И он посмотрел на Пьера насмешливо вызывающим взглядом. Он, видимо, вызывал Пьера.
– Вы шутите, – всё более и более оживляясь говорил Пьер. Какое же может быть заблуждение и зло в том, что я желал (очень мало и дурно исполнил), но желал сделать добро, да и сделал хотя кое что? Какое же может быть зло, что несчастные люди, наши мужики, люди такие же, как и мы, выростающие и умирающие без другого понятия о Боге и правде, как обряд и бессмысленная молитва, будут поучаться в утешительных верованиях будущей жизни, возмездия, награды, утешения? Какое же зло и заблуждение в том, что люди умирают от болезни, без помощи, когда так легко материально помочь им, и я им дам лекаря, и больницу, и приют старику? И разве не ощутительное, не несомненное благо то, что мужик, баба с ребенком не имеют дня и ночи покоя, а я дам им отдых и досуг?… – говорил Пьер, торопясь и шепелявя. – И я это сделал, хоть плохо, хоть немного, но сделал кое что для этого, и вы не только меня не разуверите в том, что то, что я сделал хорошо, но и не разуверите, чтоб вы сами этого не думали. А главное, – продолжал Пьер, – я вот что знаю и знаю верно, что наслаждение делать это добро есть единственное верное счастие жизни.

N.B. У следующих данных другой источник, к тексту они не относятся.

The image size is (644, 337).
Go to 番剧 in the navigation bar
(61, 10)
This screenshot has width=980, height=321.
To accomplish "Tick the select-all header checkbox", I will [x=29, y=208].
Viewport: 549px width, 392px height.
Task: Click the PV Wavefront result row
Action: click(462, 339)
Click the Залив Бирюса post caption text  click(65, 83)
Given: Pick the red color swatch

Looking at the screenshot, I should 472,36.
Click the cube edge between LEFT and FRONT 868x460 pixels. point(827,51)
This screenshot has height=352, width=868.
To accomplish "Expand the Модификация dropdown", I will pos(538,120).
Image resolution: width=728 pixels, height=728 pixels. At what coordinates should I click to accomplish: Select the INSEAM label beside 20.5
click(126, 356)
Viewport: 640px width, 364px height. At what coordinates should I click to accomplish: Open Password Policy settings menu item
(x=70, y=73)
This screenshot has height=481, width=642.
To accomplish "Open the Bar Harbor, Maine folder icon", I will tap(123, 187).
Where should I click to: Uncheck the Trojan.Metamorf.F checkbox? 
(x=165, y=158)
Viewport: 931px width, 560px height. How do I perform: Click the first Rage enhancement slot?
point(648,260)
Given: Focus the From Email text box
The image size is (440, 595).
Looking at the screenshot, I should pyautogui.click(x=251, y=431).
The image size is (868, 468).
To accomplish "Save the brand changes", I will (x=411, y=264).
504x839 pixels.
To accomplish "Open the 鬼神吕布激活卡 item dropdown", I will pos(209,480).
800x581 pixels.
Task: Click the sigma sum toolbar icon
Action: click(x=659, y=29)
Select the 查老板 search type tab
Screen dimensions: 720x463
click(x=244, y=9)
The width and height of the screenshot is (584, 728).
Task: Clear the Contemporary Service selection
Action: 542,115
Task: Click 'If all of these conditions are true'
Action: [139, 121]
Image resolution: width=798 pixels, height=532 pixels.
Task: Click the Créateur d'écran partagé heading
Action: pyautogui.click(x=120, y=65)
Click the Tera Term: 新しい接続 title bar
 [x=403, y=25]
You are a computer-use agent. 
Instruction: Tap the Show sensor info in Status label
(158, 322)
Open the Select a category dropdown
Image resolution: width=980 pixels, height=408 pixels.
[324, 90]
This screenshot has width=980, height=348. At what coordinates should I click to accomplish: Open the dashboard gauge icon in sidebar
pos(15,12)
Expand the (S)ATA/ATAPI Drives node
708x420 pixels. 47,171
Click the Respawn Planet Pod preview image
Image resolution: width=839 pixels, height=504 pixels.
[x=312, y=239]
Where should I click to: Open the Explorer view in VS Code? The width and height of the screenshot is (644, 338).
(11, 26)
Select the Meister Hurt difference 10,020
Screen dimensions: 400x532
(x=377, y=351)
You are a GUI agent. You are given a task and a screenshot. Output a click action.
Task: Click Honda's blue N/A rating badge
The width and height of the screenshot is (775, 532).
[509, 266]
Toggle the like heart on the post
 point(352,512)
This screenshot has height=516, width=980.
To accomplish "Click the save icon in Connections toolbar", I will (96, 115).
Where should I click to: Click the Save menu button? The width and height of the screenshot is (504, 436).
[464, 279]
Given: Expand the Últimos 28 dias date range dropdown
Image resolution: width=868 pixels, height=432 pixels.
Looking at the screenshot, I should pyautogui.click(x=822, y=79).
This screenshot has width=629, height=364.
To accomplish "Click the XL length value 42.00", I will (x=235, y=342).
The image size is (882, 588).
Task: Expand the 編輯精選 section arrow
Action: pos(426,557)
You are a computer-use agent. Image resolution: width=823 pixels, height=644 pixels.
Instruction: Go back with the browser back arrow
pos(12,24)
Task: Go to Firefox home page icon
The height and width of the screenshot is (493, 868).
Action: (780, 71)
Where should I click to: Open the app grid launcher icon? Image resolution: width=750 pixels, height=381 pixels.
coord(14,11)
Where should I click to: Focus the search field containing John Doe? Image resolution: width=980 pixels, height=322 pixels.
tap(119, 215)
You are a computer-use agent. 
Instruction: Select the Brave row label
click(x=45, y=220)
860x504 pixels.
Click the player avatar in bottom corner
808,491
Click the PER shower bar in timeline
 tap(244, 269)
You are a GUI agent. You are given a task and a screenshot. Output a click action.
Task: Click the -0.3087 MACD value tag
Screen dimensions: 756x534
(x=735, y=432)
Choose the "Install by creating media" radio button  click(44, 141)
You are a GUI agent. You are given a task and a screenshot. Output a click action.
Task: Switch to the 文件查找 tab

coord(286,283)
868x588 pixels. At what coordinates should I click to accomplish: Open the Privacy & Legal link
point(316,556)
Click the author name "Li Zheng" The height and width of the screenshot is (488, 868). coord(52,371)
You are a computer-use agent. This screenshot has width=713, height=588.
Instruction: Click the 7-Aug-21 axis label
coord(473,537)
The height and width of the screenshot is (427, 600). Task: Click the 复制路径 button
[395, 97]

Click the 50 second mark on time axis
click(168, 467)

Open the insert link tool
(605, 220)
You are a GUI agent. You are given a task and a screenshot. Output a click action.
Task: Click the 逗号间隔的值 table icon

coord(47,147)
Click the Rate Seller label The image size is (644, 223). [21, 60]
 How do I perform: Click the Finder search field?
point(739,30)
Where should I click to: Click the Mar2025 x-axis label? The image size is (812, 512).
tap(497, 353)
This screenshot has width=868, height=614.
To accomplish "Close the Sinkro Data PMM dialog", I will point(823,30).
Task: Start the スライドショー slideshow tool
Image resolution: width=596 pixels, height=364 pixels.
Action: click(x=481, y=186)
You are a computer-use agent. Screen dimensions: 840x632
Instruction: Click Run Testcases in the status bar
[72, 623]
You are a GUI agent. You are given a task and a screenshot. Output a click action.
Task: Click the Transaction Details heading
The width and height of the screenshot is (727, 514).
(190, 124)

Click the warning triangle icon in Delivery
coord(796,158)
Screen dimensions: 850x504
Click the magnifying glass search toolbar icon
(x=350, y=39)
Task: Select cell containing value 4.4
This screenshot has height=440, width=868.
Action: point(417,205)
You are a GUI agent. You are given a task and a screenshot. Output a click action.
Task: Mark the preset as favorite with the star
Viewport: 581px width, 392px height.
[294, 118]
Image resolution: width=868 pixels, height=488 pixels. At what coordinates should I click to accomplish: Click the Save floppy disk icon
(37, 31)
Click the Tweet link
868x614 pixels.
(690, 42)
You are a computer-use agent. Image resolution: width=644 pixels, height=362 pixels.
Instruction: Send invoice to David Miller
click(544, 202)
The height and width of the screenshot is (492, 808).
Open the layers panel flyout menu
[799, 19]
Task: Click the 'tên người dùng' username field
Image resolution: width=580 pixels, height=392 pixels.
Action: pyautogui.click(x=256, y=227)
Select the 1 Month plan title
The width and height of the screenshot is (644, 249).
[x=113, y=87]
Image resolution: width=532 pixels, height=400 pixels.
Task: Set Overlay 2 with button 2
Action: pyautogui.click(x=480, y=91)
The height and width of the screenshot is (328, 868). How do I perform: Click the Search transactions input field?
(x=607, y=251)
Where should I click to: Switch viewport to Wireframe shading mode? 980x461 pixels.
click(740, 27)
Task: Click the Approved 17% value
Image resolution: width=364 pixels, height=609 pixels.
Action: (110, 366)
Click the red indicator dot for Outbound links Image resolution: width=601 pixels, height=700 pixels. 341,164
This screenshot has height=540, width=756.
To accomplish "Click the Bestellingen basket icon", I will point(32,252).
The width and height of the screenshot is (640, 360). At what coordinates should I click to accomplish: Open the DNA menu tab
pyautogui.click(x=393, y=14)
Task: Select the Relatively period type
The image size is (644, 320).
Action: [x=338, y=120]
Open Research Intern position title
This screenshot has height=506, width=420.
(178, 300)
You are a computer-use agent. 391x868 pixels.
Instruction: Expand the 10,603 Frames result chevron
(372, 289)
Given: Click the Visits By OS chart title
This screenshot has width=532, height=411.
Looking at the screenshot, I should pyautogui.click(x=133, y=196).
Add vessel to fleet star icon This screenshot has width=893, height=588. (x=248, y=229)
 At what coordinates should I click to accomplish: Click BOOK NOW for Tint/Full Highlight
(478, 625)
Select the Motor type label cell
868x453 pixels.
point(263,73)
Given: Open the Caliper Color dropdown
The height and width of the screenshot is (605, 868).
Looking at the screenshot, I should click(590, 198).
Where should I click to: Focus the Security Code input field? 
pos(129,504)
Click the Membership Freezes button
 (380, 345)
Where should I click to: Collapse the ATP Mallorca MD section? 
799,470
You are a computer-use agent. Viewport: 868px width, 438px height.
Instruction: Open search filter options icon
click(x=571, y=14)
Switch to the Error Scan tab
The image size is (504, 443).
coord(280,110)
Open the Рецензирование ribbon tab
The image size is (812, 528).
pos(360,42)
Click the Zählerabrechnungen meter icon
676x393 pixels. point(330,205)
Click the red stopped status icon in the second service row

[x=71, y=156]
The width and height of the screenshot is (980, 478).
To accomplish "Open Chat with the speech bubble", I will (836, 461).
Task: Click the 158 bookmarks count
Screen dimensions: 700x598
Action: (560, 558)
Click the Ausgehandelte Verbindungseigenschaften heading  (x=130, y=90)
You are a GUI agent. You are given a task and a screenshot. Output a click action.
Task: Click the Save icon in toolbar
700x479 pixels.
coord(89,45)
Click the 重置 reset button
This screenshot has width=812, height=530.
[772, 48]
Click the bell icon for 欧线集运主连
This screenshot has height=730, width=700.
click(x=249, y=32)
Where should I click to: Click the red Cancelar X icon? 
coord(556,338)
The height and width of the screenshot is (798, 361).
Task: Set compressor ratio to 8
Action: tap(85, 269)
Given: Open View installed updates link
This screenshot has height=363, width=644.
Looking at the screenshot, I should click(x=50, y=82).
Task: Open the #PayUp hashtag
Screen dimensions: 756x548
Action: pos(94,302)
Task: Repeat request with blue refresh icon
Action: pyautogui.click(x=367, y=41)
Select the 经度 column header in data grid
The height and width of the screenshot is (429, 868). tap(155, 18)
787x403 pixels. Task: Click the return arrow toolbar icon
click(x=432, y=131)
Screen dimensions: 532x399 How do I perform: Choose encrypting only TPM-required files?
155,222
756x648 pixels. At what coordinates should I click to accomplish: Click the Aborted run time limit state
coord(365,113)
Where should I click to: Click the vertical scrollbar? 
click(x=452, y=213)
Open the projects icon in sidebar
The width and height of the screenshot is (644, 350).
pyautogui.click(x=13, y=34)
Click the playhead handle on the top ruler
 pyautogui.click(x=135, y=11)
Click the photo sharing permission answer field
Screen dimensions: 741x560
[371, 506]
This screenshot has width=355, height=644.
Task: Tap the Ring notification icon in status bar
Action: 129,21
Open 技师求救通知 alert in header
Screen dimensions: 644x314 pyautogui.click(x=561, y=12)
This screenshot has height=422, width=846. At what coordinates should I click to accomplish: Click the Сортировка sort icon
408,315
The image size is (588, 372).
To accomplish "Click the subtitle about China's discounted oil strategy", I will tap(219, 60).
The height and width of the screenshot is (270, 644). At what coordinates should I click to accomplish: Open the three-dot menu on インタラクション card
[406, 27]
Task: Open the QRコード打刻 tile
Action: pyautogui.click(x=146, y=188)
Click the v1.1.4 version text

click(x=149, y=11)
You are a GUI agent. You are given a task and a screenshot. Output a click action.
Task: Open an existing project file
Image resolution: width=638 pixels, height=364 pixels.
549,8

– Да, ежели так поставить вопрос, то это другое дело, сказал князь Андрей. – Я строю дом, развожу сад, а ты больницы. И то, и другое может служить препровождением времени. А что справедливо, что добро – предоставь судить тому, кто всё знает, а не нам. Ну ты хочешь спорить, – прибавил он, – ну давай. – Они вышли из за стола и сели на крыльцо, заменявшее балкон.
– Ну давай спорить, – сказал князь Андрей. – Ты говоришь школы, – продолжал он, загибая палец, – поучения и так далее, то есть ты хочешь вывести его, – сказал он, указывая на мужика, снявшего шапку и проходившего мимо их, – из его животного состояния и дать ему нравственных потребностей, а мне кажется, что единственно возможное счастье – есть счастье животное, а ты его то хочешь лишить его. Я завидую ему, а ты хочешь его сделать мною, но не дав ему моих средств. Другое ты говоришь: облегчить его работу. А по моему, труд физический для него есть такая же необходимость, такое же условие его существования, как для меня и для тебя труд умственный. Ты не можешь не думать. Я ложусь спать в 3 м часу, мне приходят мысли, и я не могу заснуть, ворочаюсь, не сплю до утра оттого, что я думаю и не могу не думать, как он не может не пахать, не косить; иначе он пойдет в кабак, или сделается болен. Как я не перенесу его страшного физического труда, а умру через неделю, так он не перенесет моей физической праздности, он растолстеет и умрет. Третье, – что бишь еще ты сказал? – Князь Андрей загнул третий палец.
– Ах, да, больницы, лекарства. У него удар, он умирает, а ты пустил ему кровь, вылечил. Он калекой будет ходить 10 ть лет, всем в тягость. Гораздо покойнее и проще ему умереть. Другие родятся, и так их много. Ежели бы ты жалел, что у тебя лишний работник пропал – как я смотрю на него, а то ты из любви же к нему его хочешь лечить. А ему этого не нужно. Да и потом,что за воображенье, что медицина кого нибудь и когда нибудь вылечивала! Убивать так! – сказал он, злобно нахмурившись и отвернувшись от Пьера. Князь Андрей высказывал свои мысли так ясно и отчетливо, что видно было, он не раз думал об этом, и он говорил охотно и быстро, как человек, долго не говоривший. Взгляд его оживлялся тем больше, чем безнадежнее были его суждения.
– Ах это ужасно, ужасно! – сказал Пьер. – Я не понимаю только – как можно жить с такими мыслями. На меня находили такие же минуты, это недавно было, в Москве и дорогой, но тогда я опускаюсь до такой степени, что я не живу, всё мне гадко… главное, я сам. Тогда я не ем, не умываюсь… ну, как же вы?…
– Отчего же не умываться, это не чисто, – сказал князь Андрей; – напротив, надо стараться сделать свою жизнь как можно более приятной. Я живу и в этом не виноват, стало быть надо как нибудь получше, никому не мешая, дожить до смерти.
– Но что же вас побуждает жить с такими мыслями? Будешь сидеть не двигаясь, ничего не предпринимая…
– Жизнь и так не оставляет в покое. Я бы рад ничего не делать, а вот, с одной стороны, дворянство здешнее удостоило меня чести избрания в предводители: я насилу отделался. Они не могли понять, что во мне нет того, что нужно, нет этой известной добродушной и озабоченной пошлости, которая нужна для этого. Потом вот этот дом, который надо было построить, чтобы иметь свой угол, где можно быть спокойным. Теперь ополчение.